What is expected: The result should be the lines from the one holding "Screen dimensions: 1200x632" to the end of the records below, repeated exactly. No pictures.

# # # # # # #

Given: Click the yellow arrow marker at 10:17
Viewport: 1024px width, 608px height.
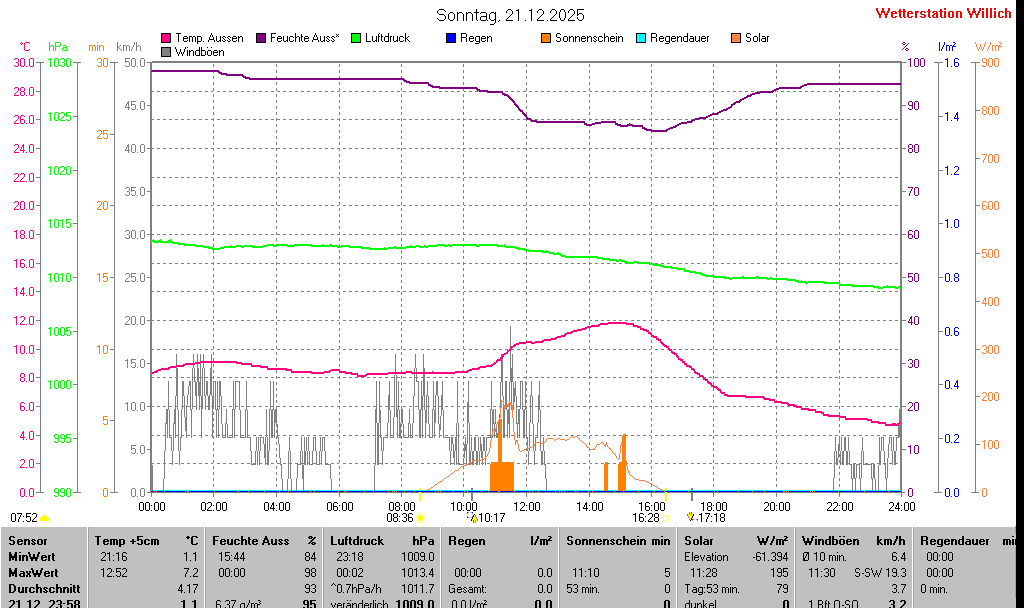Looking at the screenshot, I should pos(474,518).
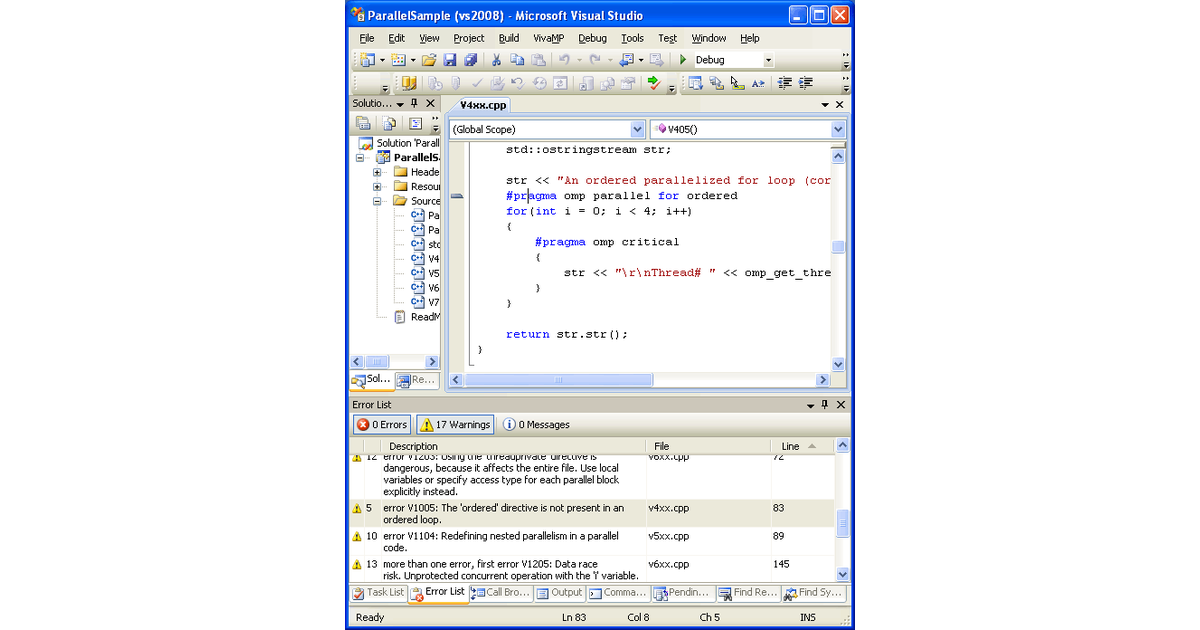Viewport: 1200px width, 630px height.
Task: Open a file using the folder icon
Action: pos(428,59)
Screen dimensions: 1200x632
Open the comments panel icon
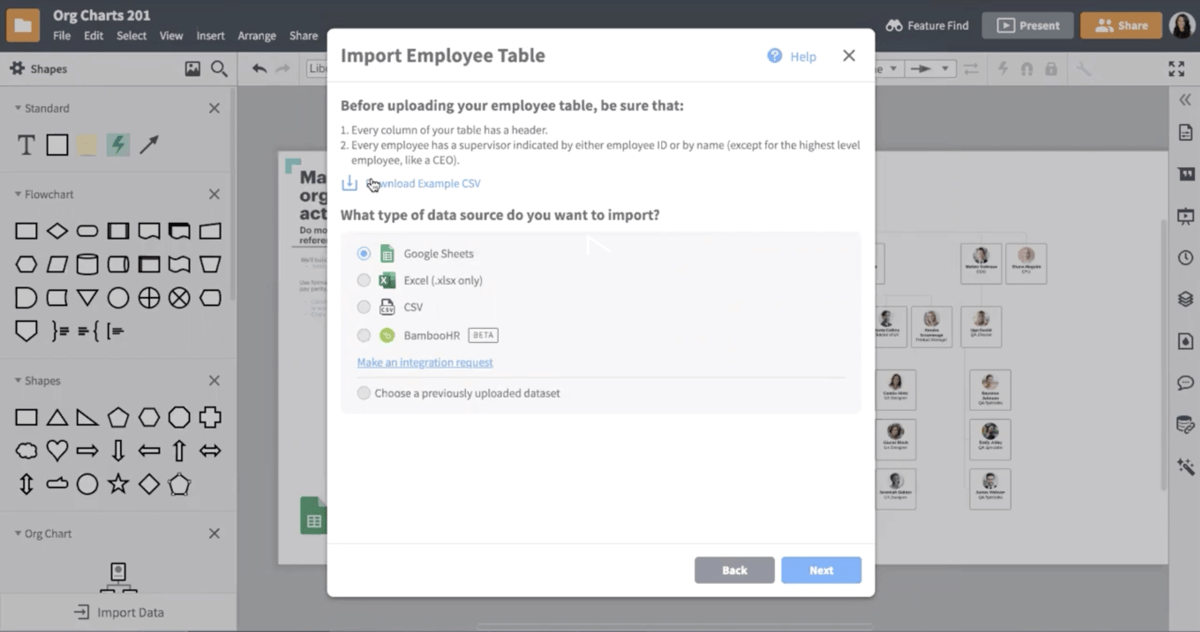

# # # # # # #

Answer for the task:
Screen dimensions: 1200x632
Open the comments panel icon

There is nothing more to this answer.